[Entries supplied]
»»

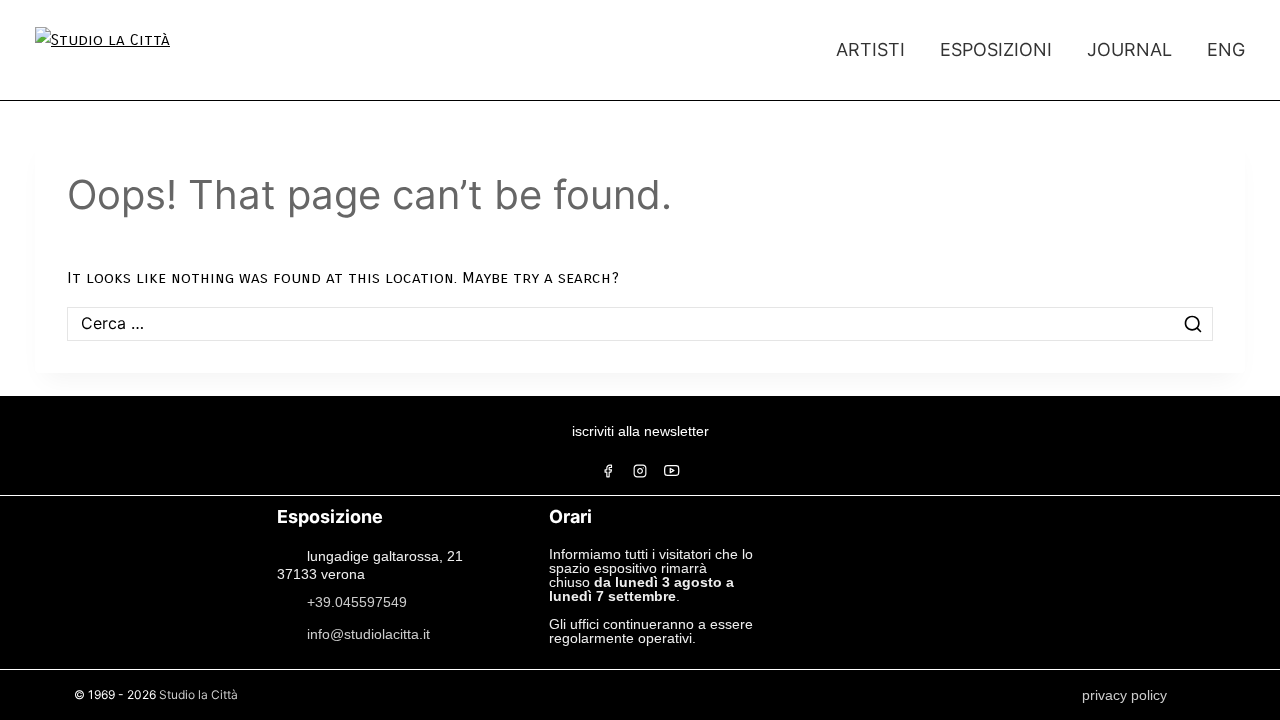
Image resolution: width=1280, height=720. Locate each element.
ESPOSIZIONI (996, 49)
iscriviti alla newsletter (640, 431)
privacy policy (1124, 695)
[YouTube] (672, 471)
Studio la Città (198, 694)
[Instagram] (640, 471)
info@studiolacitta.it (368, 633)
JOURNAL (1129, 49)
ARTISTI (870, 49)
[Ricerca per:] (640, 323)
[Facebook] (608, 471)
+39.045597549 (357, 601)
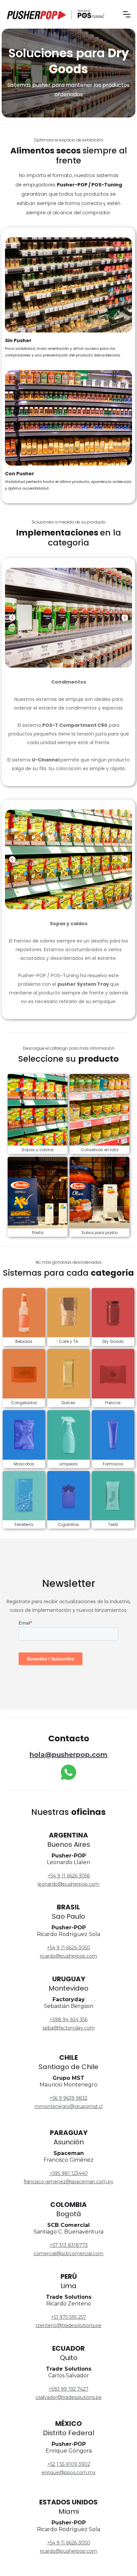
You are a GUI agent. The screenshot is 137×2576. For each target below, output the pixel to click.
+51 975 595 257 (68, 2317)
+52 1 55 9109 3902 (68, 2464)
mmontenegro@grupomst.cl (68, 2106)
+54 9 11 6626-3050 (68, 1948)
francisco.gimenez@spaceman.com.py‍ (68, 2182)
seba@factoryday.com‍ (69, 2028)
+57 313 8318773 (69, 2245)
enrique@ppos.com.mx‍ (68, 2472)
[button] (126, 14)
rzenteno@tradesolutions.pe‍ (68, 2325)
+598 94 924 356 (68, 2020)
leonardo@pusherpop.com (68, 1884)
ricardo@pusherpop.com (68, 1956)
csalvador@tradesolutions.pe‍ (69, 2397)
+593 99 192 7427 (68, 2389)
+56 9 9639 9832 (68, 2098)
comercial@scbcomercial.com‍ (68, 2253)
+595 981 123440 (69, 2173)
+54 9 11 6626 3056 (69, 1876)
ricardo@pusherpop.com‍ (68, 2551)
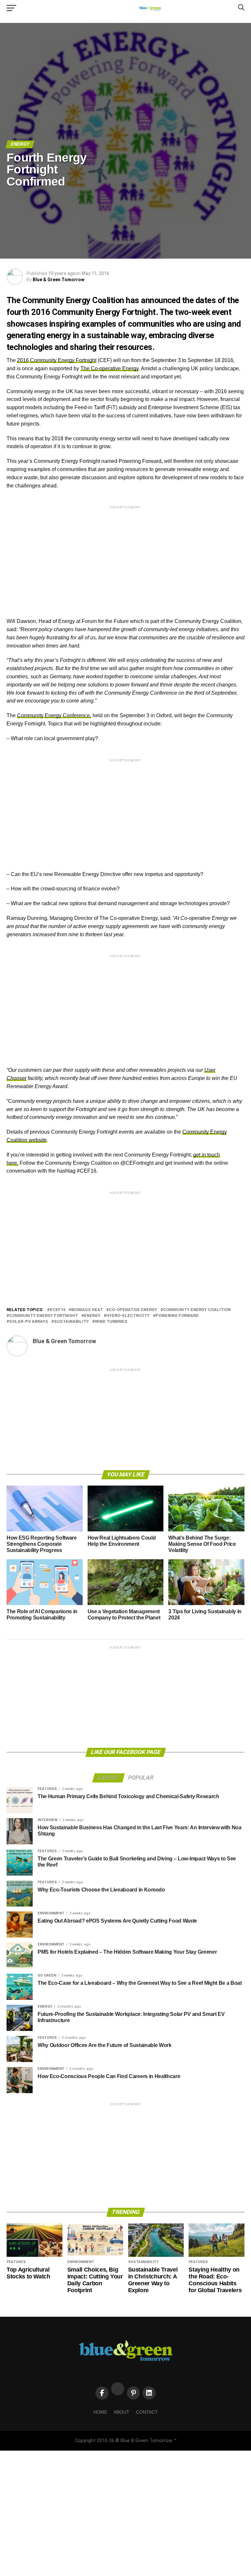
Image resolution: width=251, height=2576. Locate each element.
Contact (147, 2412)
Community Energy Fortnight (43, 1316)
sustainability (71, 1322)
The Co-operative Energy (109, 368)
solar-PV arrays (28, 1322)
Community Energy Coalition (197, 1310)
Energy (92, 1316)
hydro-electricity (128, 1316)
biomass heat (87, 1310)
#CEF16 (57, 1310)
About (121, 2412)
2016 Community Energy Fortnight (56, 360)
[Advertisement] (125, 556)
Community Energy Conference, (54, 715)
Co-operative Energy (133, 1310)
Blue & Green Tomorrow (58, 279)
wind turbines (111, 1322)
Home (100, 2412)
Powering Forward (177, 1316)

««
»»

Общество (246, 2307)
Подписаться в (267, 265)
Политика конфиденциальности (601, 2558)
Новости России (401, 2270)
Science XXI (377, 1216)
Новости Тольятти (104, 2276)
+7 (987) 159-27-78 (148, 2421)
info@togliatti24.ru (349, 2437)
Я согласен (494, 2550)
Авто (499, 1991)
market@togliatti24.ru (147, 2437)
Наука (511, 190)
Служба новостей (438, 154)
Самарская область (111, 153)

««
»»

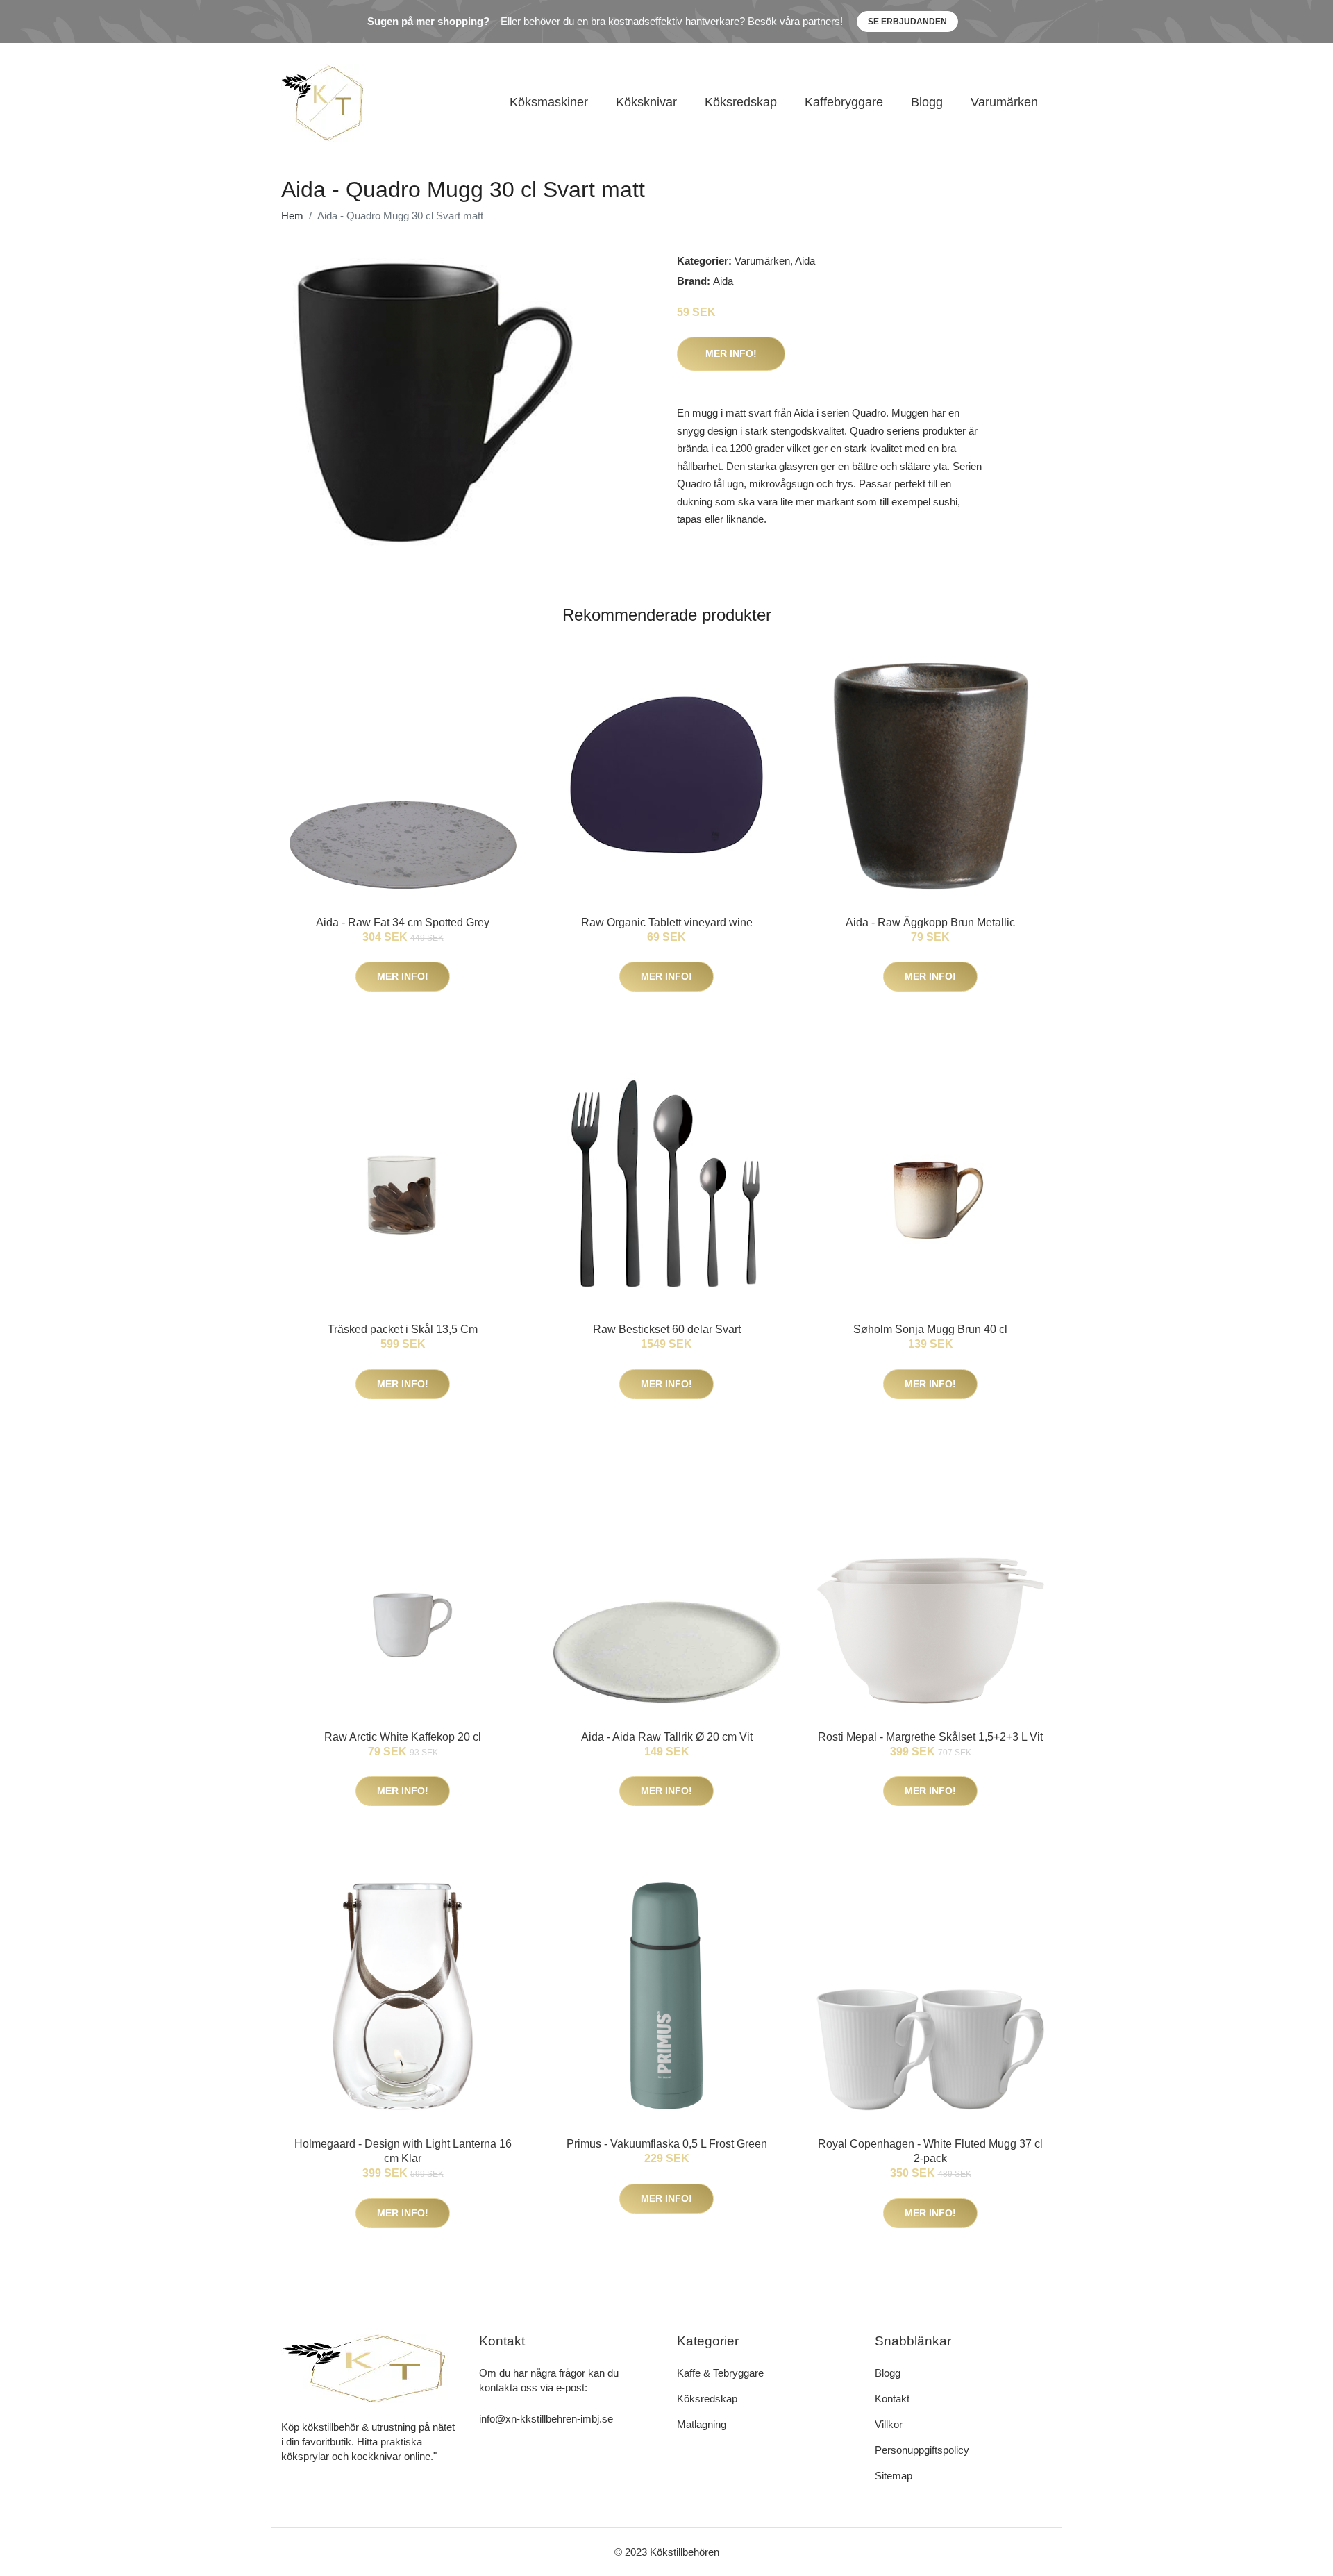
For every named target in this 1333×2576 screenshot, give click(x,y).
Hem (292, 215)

««

[Your instructions]
From the data above, copy each line that has the string "Fortnight".

[Task response]
Community Energy Fortnight (43, 1316)
2016 Community Energy Fortnight (56, 360)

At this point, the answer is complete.